Before making His promise, Jesus speaks about the cities that did not repent, and later talks about removing causes of iniquity and sinners from His kingdom (Mt 13:41-43). He has already shown us that He has the power to forgive sins (Mt 9:1-8).
The burden Jesus promises to relieve us from is the crushing weight of our sins spoken about in Psalm 38: “For my iniquities overwhelm me; like a heavy burden they are too much for me to bear” (v. 4). In Jesus, the yoke of the law is broken as we enter into a new covenant where sins are not undone by sacrifice or by actions or by observance of a law too heavy to carry, but by the reckless abundance of God’s love.
We are called to put down our sins through repentance and to carry the burden of Christ instead. Where our sins were too heavy to bear, too hard to carry, Jesus promises us rest.
One aspect of depression can be an overwhelming sense of guilt. You can feel like you’re a terrible person. You can feel like you’ve done horrible things. You can be haunted by things you’ve done, or by the feeling that the world would be better off without you in it. Your mind goes over and over the ways in which you are failing in a spiral of negative thoughts. Guilt is a heavy, stubborn weight that eats away at you. People living with depression will sometimes find themselves constantly apologizing, leaving those around them perplexed as to why. You may blame yourself when anything goes wrong, and feel like you don’t deserve to be happy, or even to be alive. You don’t feel at peace. Some researchers believe that feelings of excessive guilt in people with active or remissive depression have to do with abnormalities in the subgenual cingulate cortex and the septal region of the brain, and the way they communicate with the anterior temporal lobe. Regardless of the causal mechanisms behind it, the truth is that overwhelming guilt can be profoundly difficult to bear.

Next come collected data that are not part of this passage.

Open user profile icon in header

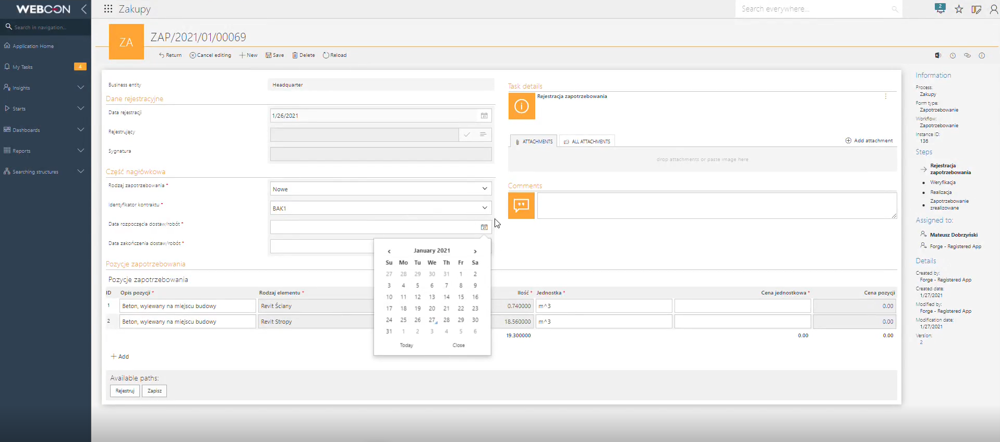[994, 9]
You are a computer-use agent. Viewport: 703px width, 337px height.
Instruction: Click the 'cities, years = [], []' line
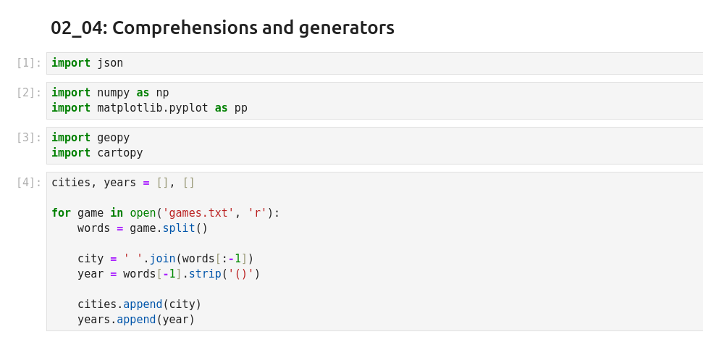[x=123, y=183]
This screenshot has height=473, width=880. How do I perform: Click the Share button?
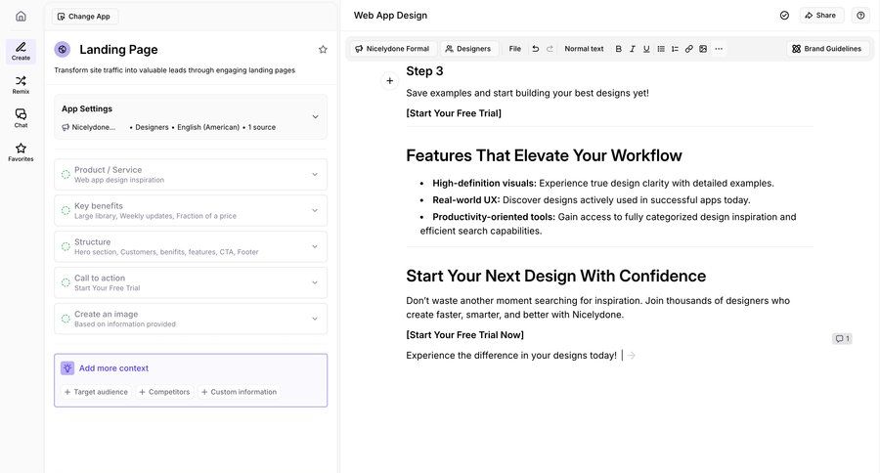(820, 16)
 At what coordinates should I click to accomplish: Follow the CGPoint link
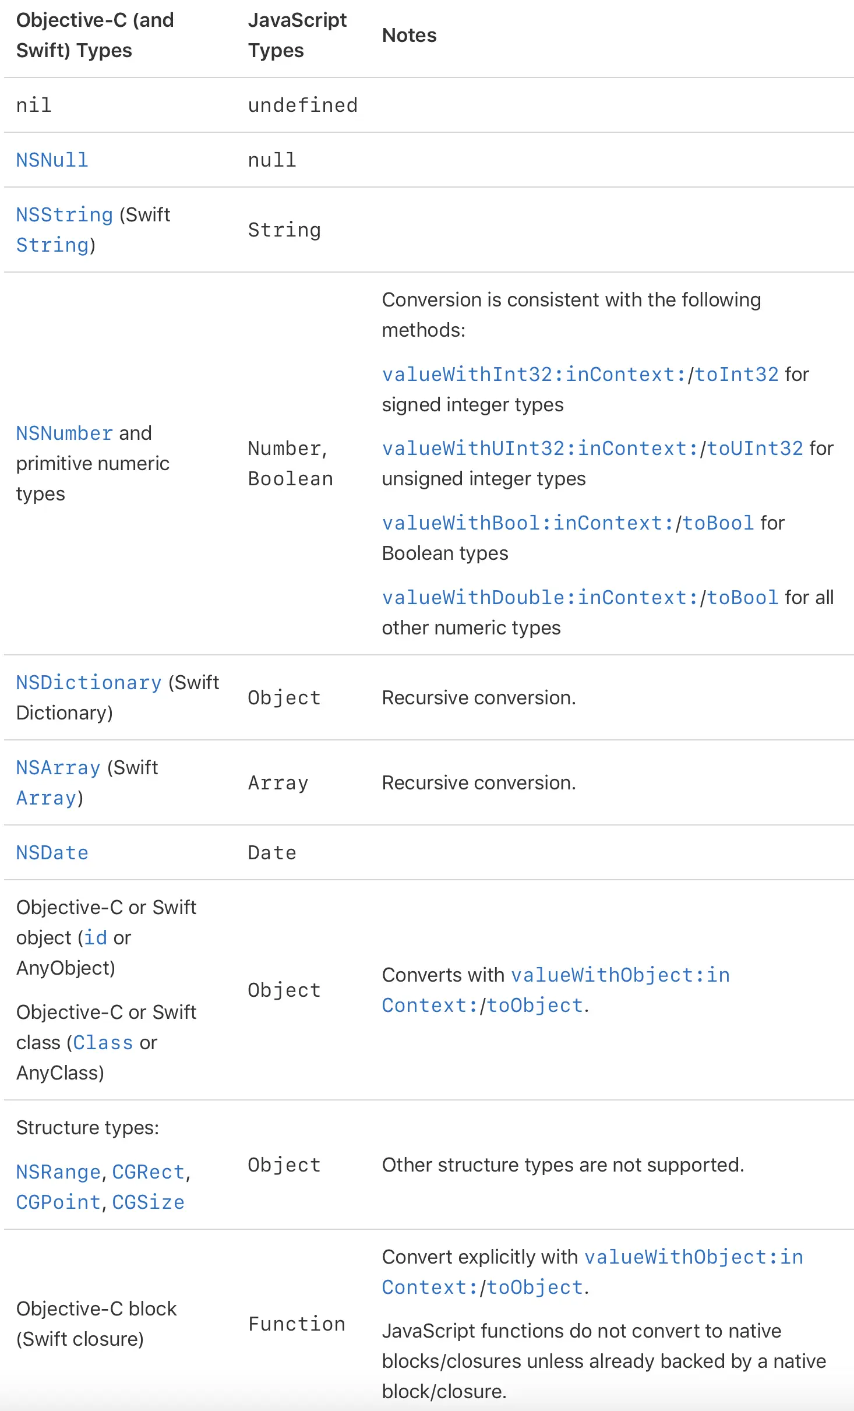pyautogui.click(x=58, y=1202)
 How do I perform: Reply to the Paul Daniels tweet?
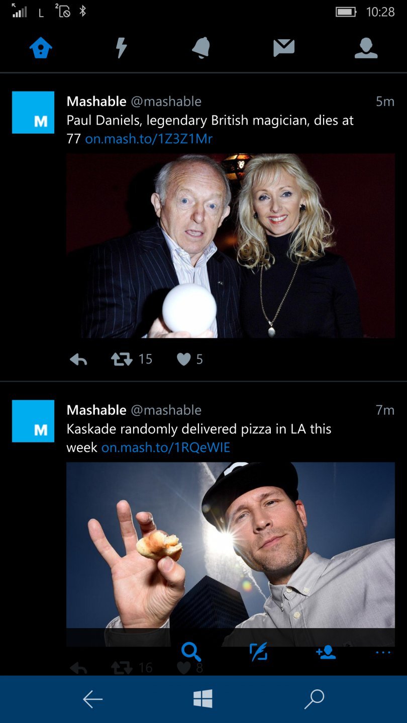[x=78, y=359]
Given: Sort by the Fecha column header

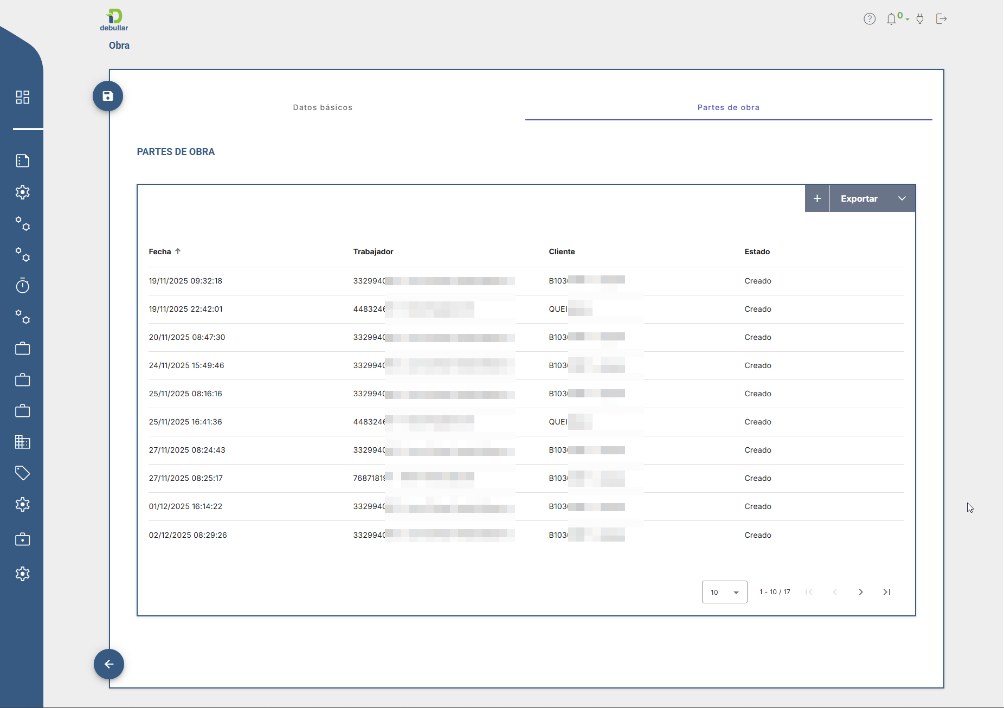Looking at the screenshot, I should 160,252.
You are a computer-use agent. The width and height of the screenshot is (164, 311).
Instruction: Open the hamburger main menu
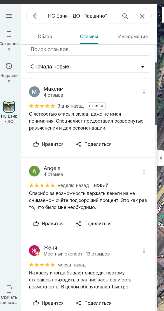click(9, 16)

I struggle with guilt, with feelings of unworthiness and worthlessness. I don’t understand how God can forgive me. I feel like it’s impossible. The people who first heard this promise certainly found it unbelievable: how could God just forgive you without an elaborate ritual action founded on the law? How could Jesus have the power to forgive your sins? It’s normal to struggle with sin and the weight of sinfulness, because we are all sinners. And to all of us God offers this unbelievable promise that Jesus can and will forgive us.
Sometimes, putting down your sins is difficult. Learning to lay down a burden is challenging when you’ve gotten used to its weight. Knowing that you’re forgiven can be hard to grasp with your heart, although you may believe it with all of your strength. There is a sense of wild abandon in trusting God to forgive us when we ourselves struggle so much with forgiveness. But still, compared to our sins, the yoke of Christ is easy, and the burden light, because in Jesus we have eternal life.
We are all called to genuinely repent, to turn aside from our old ways and put on the new life of Christ. In taking Jesus’ yoke upon ourselves we are given a freedom from our sins that demands more of us than any law. God’s forgiveness does not act upon us by merely changing our outward behavior to conform to a standard written in stone; God’s promise of forgiveness transforms and demands of you the entirety of your life and is written on the heart.